I’ve been disappointed that Librem Social is still based on an older version of Mastodon (v3.1.1), but now I see there’s a vulnerability that affects older versions and there doesn’t seem to be a patch for versions earlier than 3.5.17. I wonder how this vulnerability will be addressed for Librem Social.
Maybe you could use the vulnerability to take over accounts and have them all make posts about how Librem Social should update, so that then the people running it will become so cross that they will be forced to take action to resolve the issue.
PS: I am not a Librem Social user so the above bad idea is merely a hypothetical joke, and I am not informed about how Librem Social actually works. Maybe I should be a Librem Social user.
I am also disappointed and frustrated that Librem Social is on a (very much) older version. I have also asked about it here last year as well as on Librem One Matrix channel (with my Librem Chat account). At the Matrix, one guy said he should bring it up with eg a developer, but then it has been silence.
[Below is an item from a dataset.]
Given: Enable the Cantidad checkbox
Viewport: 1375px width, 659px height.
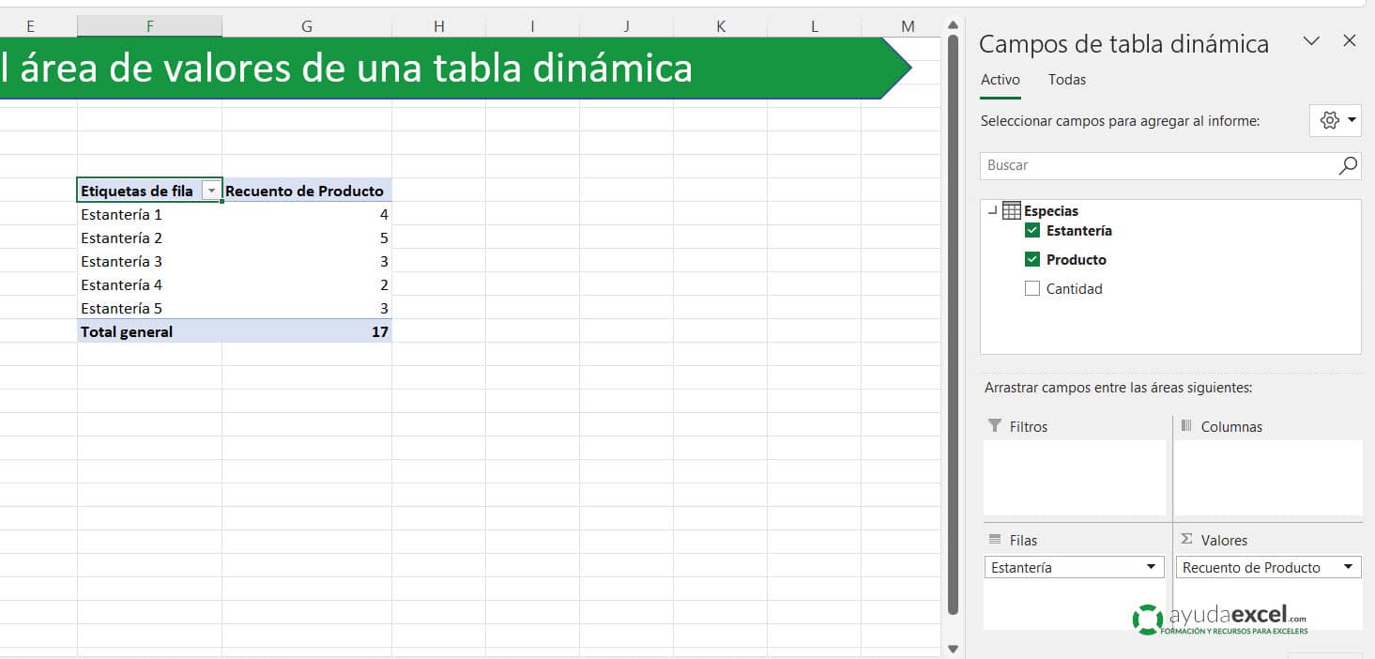Looking at the screenshot, I should (x=1031, y=288).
Also Librem Chat is old version, when I use Element it warns me that my (Librem Chat) server should be upgraded.
It is interesting seeing a lack of urgency to communicate and/or act from a company that touts security as a core tenant.
Also while this may a bigger vulnerability for than others, are there not previously patched vulnerabilities not applied already… is security patching not a part of the standard security practices for Purism?
Apparently proof-of-concept code has been published for CVE-2024-23832 (CVSS 9.8), but unless I missed something Purism hasn’t yet said anything about Librem Social being immune to this vulnerability or published an ETA for upgrading or patching the software.
Historically Purism has not made such communication and is unlikely to make that kind of commitment as when they commit to things that involve timelines/timeliness there is considerable noise made when there is a perception that they are not meeting that time expectation.
@JCSmight be able to chime in on this more officially.